Section of old Grand Avenue bridge collapses during night work
Police: No one injured after pier buckled, caused collapse
A large section of the old Grand Avenue bridge in downtown Glenwood Springs, currently under demolition to make way for a new bridge, unexpectedly collapsed Tuesday night.
Tuesday was the second day of bridge demolition work. Steel girders underpinning the 1952 structure had been stripped of the concrete bed earlier. Deconstruction crews began work striping the bridge down piece by piece just after midnight on Monday morning, and the demolition was supposed to take two weeks.
Crews at the south end of the bridge were pulling a girder out of the bridge when it got hung up on an anchor on a middle pier, between Seventh Street and the edge of the Colorado River, said Police Chief Terry Wilson. The pier buckled and then collapsed toward Eighth Street.
The fallen section of bridge was lying across Seventh Street and the railroad tracks.
Witnesses said workers and police officers scrambled and dust flew, and Wilson said shortly after the collapse that no one was injured and that no damage was apparent, other than to the bridge. Wilson said this was not a planned collapse.
“A lot of the bridge was just removed a lot more suddenly than anticipated,” Wilson said.
“I was watching as the girder was being separated from the pier and was being pulled back, when all of a sudden the pier up the line started twisting, and it all collapsed to the ground,” said Jim Wentzel, a witness who was recording when the section fell. “I’ve been here since 3 this afternoon.

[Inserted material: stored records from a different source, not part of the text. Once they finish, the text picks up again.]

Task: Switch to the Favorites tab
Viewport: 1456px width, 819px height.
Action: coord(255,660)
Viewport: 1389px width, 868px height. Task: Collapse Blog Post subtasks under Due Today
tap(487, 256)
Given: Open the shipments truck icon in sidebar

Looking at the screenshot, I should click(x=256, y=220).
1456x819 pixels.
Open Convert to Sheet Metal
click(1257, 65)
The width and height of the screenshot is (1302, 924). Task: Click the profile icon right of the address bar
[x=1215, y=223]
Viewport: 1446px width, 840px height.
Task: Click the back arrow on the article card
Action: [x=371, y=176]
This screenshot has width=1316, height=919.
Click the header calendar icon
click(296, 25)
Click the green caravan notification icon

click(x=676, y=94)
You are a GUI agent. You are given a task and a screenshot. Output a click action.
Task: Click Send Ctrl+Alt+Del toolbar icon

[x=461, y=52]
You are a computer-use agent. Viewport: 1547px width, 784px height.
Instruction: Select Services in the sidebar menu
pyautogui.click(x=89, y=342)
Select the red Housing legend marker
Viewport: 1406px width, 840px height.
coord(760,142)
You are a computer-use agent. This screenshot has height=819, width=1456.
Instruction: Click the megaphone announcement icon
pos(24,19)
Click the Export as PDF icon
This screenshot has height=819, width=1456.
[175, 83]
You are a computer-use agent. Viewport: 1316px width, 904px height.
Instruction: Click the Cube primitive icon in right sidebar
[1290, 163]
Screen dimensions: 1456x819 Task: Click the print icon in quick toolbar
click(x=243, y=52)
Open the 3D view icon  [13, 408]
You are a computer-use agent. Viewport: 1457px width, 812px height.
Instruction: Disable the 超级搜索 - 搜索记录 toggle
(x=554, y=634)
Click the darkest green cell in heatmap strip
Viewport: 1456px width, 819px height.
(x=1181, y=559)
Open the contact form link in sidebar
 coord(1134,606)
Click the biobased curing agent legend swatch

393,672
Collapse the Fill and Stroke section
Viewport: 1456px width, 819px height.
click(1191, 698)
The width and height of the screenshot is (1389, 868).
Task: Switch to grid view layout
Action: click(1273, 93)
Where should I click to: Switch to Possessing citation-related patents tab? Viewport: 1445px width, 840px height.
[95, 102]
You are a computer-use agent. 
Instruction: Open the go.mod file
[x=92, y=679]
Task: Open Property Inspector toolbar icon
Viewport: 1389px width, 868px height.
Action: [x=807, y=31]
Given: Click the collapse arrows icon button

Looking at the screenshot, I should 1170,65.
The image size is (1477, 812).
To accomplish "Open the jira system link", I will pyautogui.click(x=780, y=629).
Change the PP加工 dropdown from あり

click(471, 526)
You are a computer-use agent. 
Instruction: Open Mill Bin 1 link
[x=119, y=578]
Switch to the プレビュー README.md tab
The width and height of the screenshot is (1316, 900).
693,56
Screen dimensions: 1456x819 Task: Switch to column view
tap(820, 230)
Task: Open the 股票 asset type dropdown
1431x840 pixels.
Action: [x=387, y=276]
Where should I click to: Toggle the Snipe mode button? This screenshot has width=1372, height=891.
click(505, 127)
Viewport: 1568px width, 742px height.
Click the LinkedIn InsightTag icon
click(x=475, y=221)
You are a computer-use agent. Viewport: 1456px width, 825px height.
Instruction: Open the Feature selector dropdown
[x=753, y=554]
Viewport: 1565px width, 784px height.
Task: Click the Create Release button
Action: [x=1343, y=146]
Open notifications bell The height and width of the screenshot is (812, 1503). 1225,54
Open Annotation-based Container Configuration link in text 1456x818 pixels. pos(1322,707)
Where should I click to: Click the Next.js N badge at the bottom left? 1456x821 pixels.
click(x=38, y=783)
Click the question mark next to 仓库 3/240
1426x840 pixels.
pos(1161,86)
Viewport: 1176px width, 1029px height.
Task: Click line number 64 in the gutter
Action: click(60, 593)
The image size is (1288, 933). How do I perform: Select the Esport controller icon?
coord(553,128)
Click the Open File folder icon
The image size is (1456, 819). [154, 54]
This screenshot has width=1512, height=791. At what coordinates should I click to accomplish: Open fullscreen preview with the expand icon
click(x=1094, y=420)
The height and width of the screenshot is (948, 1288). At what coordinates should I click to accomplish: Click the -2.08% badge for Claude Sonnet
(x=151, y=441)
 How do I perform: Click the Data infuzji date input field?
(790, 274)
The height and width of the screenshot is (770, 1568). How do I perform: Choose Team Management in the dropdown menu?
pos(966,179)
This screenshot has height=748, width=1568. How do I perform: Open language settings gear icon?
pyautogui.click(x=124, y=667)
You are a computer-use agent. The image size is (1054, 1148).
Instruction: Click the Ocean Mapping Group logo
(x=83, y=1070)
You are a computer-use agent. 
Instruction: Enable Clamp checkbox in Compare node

I’m hooked on this whole thing, I just find it fascinating.”
Police were attempting to keep onlookers at a distance soon afterward, and people were gathering on the side streets and pedestrian bridge to get a look at the hulk of steel caved-in on the ground.
“On the bright side … a 300-ton crane was just delivered Tuesday, which will probably come in handy now,” Wilson said.
Crews feel like they have the fallen section in a good stable position now, and they’re already working to get it chopped up and out of here, Wilson said.
The Colorado Department of Transportation confirmed the incident was not planned. It said the girders did not fall into the Colorado River or end up off the project site.
“The remainder of the old Grand Avenue Bridge structure over I-70 and the Colorado River has been assessed and is secure,” CDOT said in a news release.
Union Pacific has been notified that their tracks are out of commission. The railroad company could not be reached immediately Tuesday evening, and it was unknown how train schedules, including Amtrak’s California Zephyr, which makes midday stops in Glenwood from each direction, might be affected.
“Our first priority is to clean up the tracks, and we will then continue with deconstruction of the bridge as planned,” Tracy Trulove, CDOT regional communications manager, said late Tuesday.
Asked if the collapsed pier was evidence reinforcing the need for the bridge replacement, Wilson said: “It makes one wonder. That was my first thought. If that pier came down that easily, perhaps it was a sign.”
This was the first significant accident of the construction project, which began in early 2016.
The bridge is being torn down to make way for a new, wider and longer structure that already is partially built. The $126 million effort is largest infrastructure project on Colorado’s Western Slope in a generation. The old bridge, which was considered structurally sound but functionally deficient, was open to traffic until midnight Sunday.